*Stated exercise*.
Copy out the records below with every "GUI agent" changed to "interface agent", leaving all else unchanged.

*Data for this task*.
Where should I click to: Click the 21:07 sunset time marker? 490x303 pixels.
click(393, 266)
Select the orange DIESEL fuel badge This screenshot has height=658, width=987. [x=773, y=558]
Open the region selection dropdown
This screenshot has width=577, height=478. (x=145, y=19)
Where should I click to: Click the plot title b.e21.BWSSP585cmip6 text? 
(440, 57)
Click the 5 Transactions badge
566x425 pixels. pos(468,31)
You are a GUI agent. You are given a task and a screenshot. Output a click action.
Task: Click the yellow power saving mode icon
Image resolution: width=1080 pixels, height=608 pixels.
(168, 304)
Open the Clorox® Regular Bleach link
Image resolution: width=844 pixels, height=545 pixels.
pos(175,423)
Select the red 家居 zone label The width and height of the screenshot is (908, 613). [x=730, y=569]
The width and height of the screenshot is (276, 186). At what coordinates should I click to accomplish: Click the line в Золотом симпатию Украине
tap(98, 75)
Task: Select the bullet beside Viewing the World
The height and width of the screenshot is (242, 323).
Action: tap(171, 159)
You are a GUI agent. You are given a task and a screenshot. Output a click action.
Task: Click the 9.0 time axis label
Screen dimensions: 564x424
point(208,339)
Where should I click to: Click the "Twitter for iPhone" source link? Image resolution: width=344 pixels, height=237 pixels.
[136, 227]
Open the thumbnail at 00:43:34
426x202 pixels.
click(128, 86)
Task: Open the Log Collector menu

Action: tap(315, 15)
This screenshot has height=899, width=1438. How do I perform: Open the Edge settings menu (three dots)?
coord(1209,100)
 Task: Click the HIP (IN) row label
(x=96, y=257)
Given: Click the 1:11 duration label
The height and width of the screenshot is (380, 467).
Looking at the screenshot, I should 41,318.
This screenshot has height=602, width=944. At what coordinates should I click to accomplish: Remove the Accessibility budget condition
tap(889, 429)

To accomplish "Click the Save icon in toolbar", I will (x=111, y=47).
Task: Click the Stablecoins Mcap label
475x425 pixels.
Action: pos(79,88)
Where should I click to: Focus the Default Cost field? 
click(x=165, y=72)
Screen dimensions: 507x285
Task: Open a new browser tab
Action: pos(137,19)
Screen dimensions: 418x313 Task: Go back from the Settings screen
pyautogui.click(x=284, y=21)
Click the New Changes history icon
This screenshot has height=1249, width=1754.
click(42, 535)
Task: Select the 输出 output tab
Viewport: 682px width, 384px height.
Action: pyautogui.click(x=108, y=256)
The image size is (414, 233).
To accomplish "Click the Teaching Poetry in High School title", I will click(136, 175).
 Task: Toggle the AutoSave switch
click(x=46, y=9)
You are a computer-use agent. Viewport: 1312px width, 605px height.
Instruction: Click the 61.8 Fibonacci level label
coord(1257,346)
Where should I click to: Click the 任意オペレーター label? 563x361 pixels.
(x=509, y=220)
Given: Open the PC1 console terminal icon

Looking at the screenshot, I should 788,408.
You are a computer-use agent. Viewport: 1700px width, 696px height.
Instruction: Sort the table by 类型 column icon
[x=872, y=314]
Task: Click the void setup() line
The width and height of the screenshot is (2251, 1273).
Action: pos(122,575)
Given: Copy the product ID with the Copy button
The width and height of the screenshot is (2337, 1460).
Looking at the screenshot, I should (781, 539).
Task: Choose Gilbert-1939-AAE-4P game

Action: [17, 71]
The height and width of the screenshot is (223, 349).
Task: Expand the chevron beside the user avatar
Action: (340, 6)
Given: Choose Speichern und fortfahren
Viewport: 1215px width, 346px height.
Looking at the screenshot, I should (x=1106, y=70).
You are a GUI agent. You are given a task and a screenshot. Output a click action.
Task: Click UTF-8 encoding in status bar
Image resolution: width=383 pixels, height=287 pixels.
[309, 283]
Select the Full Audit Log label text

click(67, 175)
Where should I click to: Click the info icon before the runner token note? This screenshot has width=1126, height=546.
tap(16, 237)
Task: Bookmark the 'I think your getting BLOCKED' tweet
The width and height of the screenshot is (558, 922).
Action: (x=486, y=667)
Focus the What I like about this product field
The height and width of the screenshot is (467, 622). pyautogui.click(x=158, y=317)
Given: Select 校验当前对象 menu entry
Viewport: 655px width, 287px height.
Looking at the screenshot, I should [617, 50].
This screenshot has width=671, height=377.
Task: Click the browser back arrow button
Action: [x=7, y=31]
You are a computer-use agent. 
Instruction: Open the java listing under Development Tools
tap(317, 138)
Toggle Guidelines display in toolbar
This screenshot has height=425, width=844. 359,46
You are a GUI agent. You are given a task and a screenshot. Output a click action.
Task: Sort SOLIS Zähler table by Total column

*Right answer*.
Where should I click to: Click the 21:07 sunset time marker? 490x303 pixels.
click(393, 266)
Select the orange DIESEL fuel badge This screenshot has height=658, width=987. [x=773, y=558]
Open the region selection dropdown
This screenshot has width=577, height=478. (x=145, y=19)
Where should I click to: Click the plot title b.e21.BWSSP585cmip6 text? 
(440, 57)
Click the 5 Transactions badge
566x425 pixels. pos(468,31)
You are a interface agent. You are given a task and a screenshot. Output a click action.
Task: Click the yellow power saving mode icon
Image resolution: width=1080 pixels, height=608 pixels.
(168, 304)
Open the Clorox® Regular Bleach link
Image resolution: width=844 pixels, height=545 pixels.
pos(175,423)
Select the red 家居 zone label The width and height of the screenshot is (908, 613). [x=730, y=569]
The width and height of the screenshot is (276, 186). At what coordinates should I click to accomplish: Click the line в Золотом симпатию Украине
tap(98, 75)
Task: Select the bullet beside Viewing the World
The height and width of the screenshot is (242, 323).
Action: tap(171, 159)
You are a interface agent. You are given a task and a screenshot. Output a click action.
Task: Click the 9.0 time axis label
Screen dimensions: 564x424
point(208,339)
Where should I click to: Click the "Twitter for iPhone" source link? Image resolution: width=344 pixels, height=237 pixels.
[136, 227]
Open the thumbnail at 00:43:34
426x202 pixels.
click(128, 86)
Task: Open the Log Collector menu

Action: tap(315, 15)
This screenshot has height=899, width=1438. How do I perform: Open the Edge settings menu (three dots)?
coord(1209,100)
 Task: Click the HIP (IN) row label
(x=96, y=257)
Given: Click the 1:11 duration label
The height and width of the screenshot is (380, 467).
Looking at the screenshot, I should 41,318.
This screenshot has height=602, width=944. At what coordinates should I click to accomplish: Remove the Accessibility budget condition
tap(889, 429)

To accomplish "Click the Save icon in toolbar", I will (x=111, y=47).
Task: Click the Stablecoins Mcap label
475x425 pixels.
Action: pos(79,88)
Where should I click to: Focus the Default Cost field? 
click(x=165, y=72)
Screen dimensions: 507x285
Task: Open a new browser tab
Action: pos(137,19)
Screen dimensions: 418x313 Task: Go back from the Settings screen
pyautogui.click(x=284, y=21)
Click the New Changes history icon
This screenshot has height=1249, width=1754.
click(42, 535)
Task: Select the 输出 output tab
Viewport: 682px width, 384px height.
Action: pyautogui.click(x=108, y=256)
The image size is (414, 233).
To accomplish "Click the Teaching Poetry in High School title", I will click(136, 175).
 Task: Toggle the AutoSave switch
click(x=46, y=9)
You are a computer-use agent. Viewport: 1312px width, 605px height.
Instruction: Click the 61.8 Fibonacci level label
coord(1257,346)
Where should I click to: Click the 任意オペレーター label? 563x361 pixels.
(x=509, y=220)
Given: Open the PC1 console terminal icon

Looking at the screenshot, I should 788,408.
You are a computer-use agent. Viewport: 1700px width, 696px height.
Instruction: Sort the table by 类型 column icon
[x=872, y=314]
Task: Click the void setup() line
The width and height of the screenshot is (2251, 1273).
Action: pos(122,575)
Given: Copy the product ID with the Copy button
The width and height of the screenshot is (2337, 1460).
Looking at the screenshot, I should (781, 539).
Task: Choose Gilbert-1939-AAE-4P game

Action: [17, 71]
The height and width of the screenshot is (223, 349).
Task: Expand the chevron beside the user avatar
Action: (340, 6)
Given: Choose Speichern und fortfahren
Viewport: 1215px width, 346px height.
Looking at the screenshot, I should (x=1106, y=70).
You are a interface agent. You are given a task and a screenshot. Output a click action.
Task: Click UTF-8 encoding in status bar
Image resolution: width=383 pixels, height=287 pixels.
[309, 283]
Select the Full Audit Log label text

click(67, 175)
Where should I click to: Click the info icon before the runner token note? This screenshot has width=1126, height=546.
tap(16, 237)
Task: Bookmark the 'I think your getting BLOCKED' tweet
The width and height of the screenshot is (558, 922).
Action: (x=486, y=667)
Focus the What I like about this product field
The height and width of the screenshot is (467, 622). pyautogui.click(x=158, y=317)
Given: Select 校验当前对象 menu entry
Viewport: 655px width, 287px height.
Looking at the screenshot, I should [617, 50].
This screenshot has width=671, height=377.
Task: Click the browser back arrow button
Action: [x=7, y=31]
You are a computer-use agent. 
Instruction: Open the java listing under Development Tools
tap(317, 138)
Toggle Guidelines display in toolbar
This screenshot has height=425, width=844. 359,46
You are a interface agent. You are given a task and a screenshot. Output a click action.
Task: Sort SOLIS Zähler table by Total column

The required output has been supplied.